Retype the data exactly. Spelling and punctuation stay as they are.

[Records from a data source]
*****
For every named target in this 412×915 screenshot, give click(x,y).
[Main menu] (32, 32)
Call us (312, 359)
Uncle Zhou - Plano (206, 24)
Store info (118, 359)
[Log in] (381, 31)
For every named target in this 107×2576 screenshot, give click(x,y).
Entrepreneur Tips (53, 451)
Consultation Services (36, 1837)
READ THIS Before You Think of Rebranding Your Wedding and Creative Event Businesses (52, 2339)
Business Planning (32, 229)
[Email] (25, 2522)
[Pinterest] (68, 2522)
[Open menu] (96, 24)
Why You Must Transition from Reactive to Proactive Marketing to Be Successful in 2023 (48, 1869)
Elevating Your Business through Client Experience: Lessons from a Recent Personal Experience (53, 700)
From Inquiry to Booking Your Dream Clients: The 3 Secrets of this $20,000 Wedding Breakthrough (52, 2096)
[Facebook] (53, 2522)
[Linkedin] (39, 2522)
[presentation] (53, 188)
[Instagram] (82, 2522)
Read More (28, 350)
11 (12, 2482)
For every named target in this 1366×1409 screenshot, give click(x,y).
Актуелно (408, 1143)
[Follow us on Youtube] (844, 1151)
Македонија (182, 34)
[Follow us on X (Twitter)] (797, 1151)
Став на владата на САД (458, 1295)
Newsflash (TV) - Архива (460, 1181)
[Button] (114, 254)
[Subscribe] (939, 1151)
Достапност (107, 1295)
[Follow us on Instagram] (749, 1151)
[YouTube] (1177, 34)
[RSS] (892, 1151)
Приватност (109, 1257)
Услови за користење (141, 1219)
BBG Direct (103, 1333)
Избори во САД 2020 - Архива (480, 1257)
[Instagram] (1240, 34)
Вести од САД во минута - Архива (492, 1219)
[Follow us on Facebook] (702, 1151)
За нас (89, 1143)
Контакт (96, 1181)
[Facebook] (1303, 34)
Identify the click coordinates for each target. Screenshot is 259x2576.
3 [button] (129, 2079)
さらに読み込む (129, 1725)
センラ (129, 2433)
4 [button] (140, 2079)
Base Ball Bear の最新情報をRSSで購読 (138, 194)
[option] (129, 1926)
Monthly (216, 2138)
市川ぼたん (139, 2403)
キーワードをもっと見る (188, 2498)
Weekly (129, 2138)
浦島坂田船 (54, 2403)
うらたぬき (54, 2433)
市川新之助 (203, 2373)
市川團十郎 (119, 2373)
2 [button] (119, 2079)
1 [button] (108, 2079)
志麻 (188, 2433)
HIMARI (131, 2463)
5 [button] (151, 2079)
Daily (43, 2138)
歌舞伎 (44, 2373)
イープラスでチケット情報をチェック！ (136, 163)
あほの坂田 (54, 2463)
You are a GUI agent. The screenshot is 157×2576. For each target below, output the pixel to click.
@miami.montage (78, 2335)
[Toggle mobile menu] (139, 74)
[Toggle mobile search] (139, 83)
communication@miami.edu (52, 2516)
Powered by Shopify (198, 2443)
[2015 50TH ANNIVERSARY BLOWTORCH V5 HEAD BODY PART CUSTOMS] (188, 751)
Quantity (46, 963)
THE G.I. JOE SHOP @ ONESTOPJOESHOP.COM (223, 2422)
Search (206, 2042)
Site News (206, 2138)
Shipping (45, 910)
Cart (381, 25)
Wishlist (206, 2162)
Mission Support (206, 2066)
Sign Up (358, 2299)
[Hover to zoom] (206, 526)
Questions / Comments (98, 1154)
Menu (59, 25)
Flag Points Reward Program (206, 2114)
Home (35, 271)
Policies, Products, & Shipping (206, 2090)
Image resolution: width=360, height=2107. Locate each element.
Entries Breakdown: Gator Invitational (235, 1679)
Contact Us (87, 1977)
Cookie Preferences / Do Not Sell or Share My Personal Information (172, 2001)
*****
# Result for this exercise:
For every named target in this 412×915 screenshot, give click(x,y).
[Main menu] (32, 32)
Call us (312, 359)
Uncle Zhou - Plano (206, 24)
Store info (118, 359)
[Log in] (381, 31)
For every named target in this 107×2576 screenshot, give click(x,y).
Entrepreneur Tips (53, 451)
Consultation Services (36, 1837)
READ THIS Before You Think of Rebranding Your Wedding and Creative Event Businesses (52, 2339)
Business Planning (32, 229)
[Email] (25, 2522)
[Pinterest] (68, 2522)
[Open menu] (96, 24)
Why You Must Transition from Reactive to Proactive Marketing to Be Successful in 2023 (48, 1869)
Elevating Your Business through Client Experience: Lessons from a Recent Personal Experience (53, 700)
From Inquiry to Booking Your Dream Clients: The 3 Secrets of this $20,000 Wedding Breakthrough (52, 2096)
[Facebook] (53, 2522)
[Linkedin] (39, 2522)
[presentation] (53, 188)
[Instagram] (82, 2522)
Read More (28, 350)
11 (12, 2482)
For every named target in this 1366×1409 screenshot, give click(x,y).
Актуелно (408, 1143)
[Follow us on Youtube] (844, 1151)
Македонија (182, 34)
[Follow us on X (Twitter)] (797, 1151)
Став на владата на САД (458, 1295)
Newsflash (TV) - Архива (460, 1181)
[Button] (114, 254)
[Subscribe] (939, 1151)
Достапност (107, 1295)
[Follow us on Instagram] (749, 1151)
[YouTube] (1177, 34)
[RSS] (892, 1151)
Приватност (109, 1257)
Услови за користење (141, 1219)
BBG Direct (103, 1333)
Избори во САД 2020 - Архива (480, 1257)
[Instagram] (1240, 34)
Вести од САД во минута - Архива (492, 1219)
[Follow us on Facebook] (702, 1151)
За нас (89, 1143)
Контакт (96, 1181)
[Facebook] (1303, 34)
Identify the click coordinates for each target. Screenshot is 259x2576.
3 [button] (129, 2079)
さらに読み込む (129, 1725)
センラ (129, 2433)
4 [button] (140, 2079)
Base Ball Bear の最新情報をRSSで購読 (138, 194)
[option] (129, 1926)
Monthly (216, 2138)
市川ぼたん (139, 2403)
キーワードをもっと見る (188, 2498)
Weekly (129, 2138)
浦島坂田船 (54, 2403)
うらたぬき (54, 2433)
市川新之助 (203, 2373)
市川團十郎 (119, 2373)
2 [button] (119, 2079)
1 [button] (108, 2079)
志麻 (188, 2433)
HIMARI (131, 2463)
5 [button] (151, 2079)
Daily (43, 2138)
歌舞伎 (44, 2373)
イープラスでチケット情報をチェック！ (136, 163)
あほの坂田 (54, 2463)
You are a GUI agent. The screenshot is 157×2576. For each target below, output the pixel to click.
@miami.montage (78, 2335)
[Toggle mobile menu] (139, 74)
[Toggle mobile search] (139, 83)
communication@miami.edu (52, 2516)
Powered by Shopify (198, 2443)
[2015 50TH ANNIVERSARY BLOWTORCH V5 HEAD BODY PART CUSTOMS] (188, 751)
Quantity (46, 963)
THE G.I. JOE SHOP @ ONESTOPJOESHOP.COM (223, 2422)
Search (206, 2042)
Site News (206, 2138)
Shipping (45, 910)
Cart (381, 25)
Wishlist (206, 2162)
Mission Support (206, 2066)
Sign Up (358, 2299)
[Hover to zoom] (206, 526)
Questions / Comments (98, 1154)
Menu (59, 25)
Flag Points Reward Program (206, 2114)
Home (35, 271)
Policies, Products, & Shipping (206, 2090)
Image resolution: width=360, height=2107. Locate each element.
Entries Breakdown: Gator Invitational (235, 1679)
Contact Us (87, 1977)
Cookie Preferences / Do Not Sell or Share My Personal Information (172, 2001)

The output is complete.